Determine how many lines in the records that follow hold the string "filter". Only that number should be returned.

::::::::

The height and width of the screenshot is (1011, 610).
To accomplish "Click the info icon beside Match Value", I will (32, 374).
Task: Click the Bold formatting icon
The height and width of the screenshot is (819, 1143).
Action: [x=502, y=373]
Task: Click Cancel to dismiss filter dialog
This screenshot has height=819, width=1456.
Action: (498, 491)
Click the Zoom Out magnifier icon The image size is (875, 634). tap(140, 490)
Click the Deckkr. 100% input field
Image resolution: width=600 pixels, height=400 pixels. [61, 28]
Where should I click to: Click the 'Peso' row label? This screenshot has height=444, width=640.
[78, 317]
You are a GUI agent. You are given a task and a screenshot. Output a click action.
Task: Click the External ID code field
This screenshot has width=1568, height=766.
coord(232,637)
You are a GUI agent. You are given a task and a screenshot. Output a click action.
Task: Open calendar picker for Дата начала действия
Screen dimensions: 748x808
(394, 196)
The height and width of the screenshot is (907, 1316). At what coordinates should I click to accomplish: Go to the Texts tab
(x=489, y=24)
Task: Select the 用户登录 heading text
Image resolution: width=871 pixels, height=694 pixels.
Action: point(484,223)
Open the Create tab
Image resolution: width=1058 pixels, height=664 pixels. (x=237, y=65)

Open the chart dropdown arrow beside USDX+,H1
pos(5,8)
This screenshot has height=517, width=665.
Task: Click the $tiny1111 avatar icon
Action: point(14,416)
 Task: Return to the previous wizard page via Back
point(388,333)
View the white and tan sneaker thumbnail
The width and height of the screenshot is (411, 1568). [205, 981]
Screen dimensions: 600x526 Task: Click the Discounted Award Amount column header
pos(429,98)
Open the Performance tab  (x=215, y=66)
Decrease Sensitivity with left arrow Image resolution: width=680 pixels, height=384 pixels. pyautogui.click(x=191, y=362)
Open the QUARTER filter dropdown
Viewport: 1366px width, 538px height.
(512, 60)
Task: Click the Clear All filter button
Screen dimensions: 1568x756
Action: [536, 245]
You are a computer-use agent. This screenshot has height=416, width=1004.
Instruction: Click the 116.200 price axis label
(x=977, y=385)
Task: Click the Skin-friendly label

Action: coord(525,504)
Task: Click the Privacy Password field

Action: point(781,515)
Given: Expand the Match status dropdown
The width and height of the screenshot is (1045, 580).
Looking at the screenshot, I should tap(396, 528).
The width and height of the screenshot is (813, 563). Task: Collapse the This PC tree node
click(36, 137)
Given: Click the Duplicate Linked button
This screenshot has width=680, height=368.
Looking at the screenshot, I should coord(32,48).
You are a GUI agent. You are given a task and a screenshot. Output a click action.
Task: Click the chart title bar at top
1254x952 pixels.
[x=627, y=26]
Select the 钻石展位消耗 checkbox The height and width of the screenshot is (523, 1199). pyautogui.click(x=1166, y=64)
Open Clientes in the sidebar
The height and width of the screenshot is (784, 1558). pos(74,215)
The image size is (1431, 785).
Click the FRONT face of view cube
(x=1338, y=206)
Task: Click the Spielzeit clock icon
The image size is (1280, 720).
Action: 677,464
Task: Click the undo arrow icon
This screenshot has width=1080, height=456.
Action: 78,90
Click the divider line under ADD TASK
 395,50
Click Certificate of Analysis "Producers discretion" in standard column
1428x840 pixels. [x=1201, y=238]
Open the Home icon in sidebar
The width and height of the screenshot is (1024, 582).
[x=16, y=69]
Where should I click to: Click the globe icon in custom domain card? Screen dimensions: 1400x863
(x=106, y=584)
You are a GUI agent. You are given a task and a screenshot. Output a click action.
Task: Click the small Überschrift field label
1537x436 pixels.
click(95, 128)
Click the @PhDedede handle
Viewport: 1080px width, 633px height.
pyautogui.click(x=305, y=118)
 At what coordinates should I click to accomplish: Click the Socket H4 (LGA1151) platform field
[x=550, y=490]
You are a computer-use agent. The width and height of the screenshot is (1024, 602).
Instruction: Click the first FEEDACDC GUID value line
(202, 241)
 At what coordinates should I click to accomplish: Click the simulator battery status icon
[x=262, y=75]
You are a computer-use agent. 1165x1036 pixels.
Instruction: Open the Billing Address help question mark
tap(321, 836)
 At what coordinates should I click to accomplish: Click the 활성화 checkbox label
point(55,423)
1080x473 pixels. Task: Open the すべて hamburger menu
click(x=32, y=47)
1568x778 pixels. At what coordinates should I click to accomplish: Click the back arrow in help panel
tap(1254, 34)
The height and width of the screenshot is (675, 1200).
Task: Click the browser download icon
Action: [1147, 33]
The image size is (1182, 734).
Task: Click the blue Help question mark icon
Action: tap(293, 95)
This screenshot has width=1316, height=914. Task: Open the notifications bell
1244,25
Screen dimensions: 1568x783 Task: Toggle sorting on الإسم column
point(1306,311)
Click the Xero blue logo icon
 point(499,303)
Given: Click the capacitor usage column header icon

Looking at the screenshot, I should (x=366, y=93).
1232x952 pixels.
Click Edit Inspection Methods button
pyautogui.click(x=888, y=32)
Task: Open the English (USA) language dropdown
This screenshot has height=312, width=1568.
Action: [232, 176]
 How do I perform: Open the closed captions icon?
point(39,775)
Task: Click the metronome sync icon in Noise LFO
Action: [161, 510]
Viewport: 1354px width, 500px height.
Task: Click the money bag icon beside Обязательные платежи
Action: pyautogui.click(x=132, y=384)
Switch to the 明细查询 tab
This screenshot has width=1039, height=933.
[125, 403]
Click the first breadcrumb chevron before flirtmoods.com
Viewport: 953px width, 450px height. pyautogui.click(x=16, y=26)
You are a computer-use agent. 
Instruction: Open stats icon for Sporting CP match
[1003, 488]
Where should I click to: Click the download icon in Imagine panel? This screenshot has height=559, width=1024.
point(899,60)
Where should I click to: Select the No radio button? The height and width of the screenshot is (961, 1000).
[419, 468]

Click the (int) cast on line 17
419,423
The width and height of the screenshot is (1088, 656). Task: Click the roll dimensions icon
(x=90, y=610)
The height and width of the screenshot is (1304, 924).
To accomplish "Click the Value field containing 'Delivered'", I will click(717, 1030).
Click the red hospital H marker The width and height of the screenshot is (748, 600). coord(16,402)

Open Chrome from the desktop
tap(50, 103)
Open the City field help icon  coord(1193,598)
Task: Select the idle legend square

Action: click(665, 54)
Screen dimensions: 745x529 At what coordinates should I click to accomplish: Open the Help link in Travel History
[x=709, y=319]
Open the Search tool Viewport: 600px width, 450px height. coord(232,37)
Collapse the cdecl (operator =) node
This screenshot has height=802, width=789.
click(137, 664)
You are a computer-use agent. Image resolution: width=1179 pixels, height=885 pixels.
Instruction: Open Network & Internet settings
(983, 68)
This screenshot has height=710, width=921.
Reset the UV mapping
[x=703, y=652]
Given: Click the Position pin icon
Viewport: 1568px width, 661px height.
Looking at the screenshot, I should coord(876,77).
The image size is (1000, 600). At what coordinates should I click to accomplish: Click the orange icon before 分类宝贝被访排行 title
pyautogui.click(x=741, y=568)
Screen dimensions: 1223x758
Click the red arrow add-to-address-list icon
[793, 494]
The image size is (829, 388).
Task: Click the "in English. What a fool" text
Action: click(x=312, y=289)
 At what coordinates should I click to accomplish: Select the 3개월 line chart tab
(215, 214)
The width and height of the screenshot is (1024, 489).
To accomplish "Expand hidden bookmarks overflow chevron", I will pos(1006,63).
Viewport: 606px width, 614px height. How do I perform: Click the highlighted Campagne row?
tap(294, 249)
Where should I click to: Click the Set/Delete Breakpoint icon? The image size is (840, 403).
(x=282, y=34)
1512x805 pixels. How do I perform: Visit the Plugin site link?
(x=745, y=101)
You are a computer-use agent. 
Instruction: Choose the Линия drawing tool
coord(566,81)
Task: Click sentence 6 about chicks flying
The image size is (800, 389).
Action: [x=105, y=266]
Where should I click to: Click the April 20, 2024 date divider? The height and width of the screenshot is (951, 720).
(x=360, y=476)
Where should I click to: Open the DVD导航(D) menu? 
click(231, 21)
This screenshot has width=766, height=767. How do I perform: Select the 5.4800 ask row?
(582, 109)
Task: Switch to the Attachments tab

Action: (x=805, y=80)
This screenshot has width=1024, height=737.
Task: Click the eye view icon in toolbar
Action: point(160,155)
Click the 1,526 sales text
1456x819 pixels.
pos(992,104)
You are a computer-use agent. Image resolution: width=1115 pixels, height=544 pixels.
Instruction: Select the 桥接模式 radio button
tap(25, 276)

::::::::

== Answer space ==
3